Greater Harrisburg's Community Magazine

CAT to HBG: Tough road, big deficit ahead

Harrisburg’s public transit network has a bleak road ahead of it.

Capital Area Transit (CAT) will end the year with a $700,000 deficit, but new Executive Director Richard Farr can’t explain why.

“It’s like an archeological dig trying to figure out how we got this far in the red with no foreseeable way out,” Farr told Harrisburg City Council on Tuesday night at its legislative session.

Farr said that CAT’s “worst case scenario” would be to reduce service to narrow the deficit. Administrator salaries have been cut to the furthest possible extent, he said, which leaves the company eyeing its other major expenditures – insurance and maintenance – as possible areas to shave costs.

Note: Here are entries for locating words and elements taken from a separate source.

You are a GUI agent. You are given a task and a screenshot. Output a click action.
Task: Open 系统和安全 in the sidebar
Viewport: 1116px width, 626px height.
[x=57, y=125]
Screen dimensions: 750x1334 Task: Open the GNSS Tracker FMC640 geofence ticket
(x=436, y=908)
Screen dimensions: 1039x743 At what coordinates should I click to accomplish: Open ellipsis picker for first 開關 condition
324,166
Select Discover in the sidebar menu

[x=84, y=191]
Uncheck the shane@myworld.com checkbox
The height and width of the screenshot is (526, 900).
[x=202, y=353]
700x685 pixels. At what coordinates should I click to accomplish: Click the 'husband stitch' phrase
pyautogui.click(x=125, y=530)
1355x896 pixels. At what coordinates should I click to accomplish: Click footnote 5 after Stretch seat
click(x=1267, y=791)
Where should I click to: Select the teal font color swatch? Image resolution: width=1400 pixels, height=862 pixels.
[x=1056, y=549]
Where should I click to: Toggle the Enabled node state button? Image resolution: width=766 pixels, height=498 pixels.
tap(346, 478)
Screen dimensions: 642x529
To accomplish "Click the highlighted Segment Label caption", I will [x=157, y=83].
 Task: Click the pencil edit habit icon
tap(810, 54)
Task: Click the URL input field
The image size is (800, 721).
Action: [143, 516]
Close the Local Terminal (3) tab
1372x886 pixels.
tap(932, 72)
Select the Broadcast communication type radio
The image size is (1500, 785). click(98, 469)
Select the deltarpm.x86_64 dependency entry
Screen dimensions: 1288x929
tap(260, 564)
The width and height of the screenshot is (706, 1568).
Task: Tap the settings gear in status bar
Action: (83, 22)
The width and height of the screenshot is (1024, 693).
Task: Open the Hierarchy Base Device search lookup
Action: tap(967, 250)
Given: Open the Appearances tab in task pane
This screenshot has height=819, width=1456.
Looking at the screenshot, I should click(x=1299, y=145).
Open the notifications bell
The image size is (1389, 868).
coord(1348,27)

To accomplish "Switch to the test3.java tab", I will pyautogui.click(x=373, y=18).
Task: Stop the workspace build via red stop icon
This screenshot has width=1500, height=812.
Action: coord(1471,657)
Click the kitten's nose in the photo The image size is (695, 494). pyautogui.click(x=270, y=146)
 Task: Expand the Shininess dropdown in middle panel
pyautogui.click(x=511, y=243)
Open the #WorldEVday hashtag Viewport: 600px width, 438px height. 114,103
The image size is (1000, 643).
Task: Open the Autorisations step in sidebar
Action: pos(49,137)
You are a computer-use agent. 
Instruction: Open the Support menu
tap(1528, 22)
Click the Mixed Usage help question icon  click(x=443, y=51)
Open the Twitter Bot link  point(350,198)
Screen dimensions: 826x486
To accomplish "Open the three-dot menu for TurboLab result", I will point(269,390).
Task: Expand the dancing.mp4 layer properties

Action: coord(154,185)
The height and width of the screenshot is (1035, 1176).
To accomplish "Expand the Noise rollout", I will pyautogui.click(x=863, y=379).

CAT has the highest maintenance costs in the state, Farr said, outpacing major public transit authorities like Philadelphia’s SEPTA system. It also has the third-highest labor costs.

And yet, CAT buses leave customers stranded every day due to driver shortages, Farr said.

CAT executives hope to join an insurance network to help mitigate some of its maintenance costs. But the source of the high labor expenditures remains hazy, especially since the agency has slashed administrator salaries in recent years by leaving high-level positions vacant.

Like most public transit authorities, CAT derives little revenue from fares and other consumer sources. State and federal dollars constitute the bulk of its funding, which make its annual revenues relatively stable and predictable.

“This isn’t a revenue problem, it’s an expenditure problem,” Farr said. “Some of these costs are legacy… but we have a big hurdle we need to work through.”

Farr hopes to avoid service reductions and said he has already averted driver layoffs once since taking the helm of CAT earlier this year.

Even if service reductions are avoided this year, they may be inevitable, said Harrisburg Mayor Eric Papenfuse.

“Eventually, they’ll have to cut service because they’ll have to use next year’s funding to pay this year’s line of credit,” Papenfuse explained.

Farr said he knows that the transit authority needs all hands on deck to avoid worsening its deficit or its service quality by the end of the year. Starting next week, CAT executives will draft a plan to save the transit authority, he said. That plan will eventually be made public.

“We have to earn the trust back of the community,” Farr said. “It will have to be transparent. It will be painful for us. We will hear things we don’t want to hear, but we have to do it.”

Farr also noted some initiatives CAT has undertaken in the past year, such as implementing mandatory annual trainings for all drivers and partnering with the Tri-County Regional Planning Commission on a bus stop optimization study.

The agency also has a $1.3 million grant to update its fare collection technology, so fully electronic fare systems could be on the streets by the end of this year. CAT hopes to roll out a regional transportation fare card as part of that project. That card would give riders access to public transportation systems in neighboring counties, including Lebanon, Lancaster and York.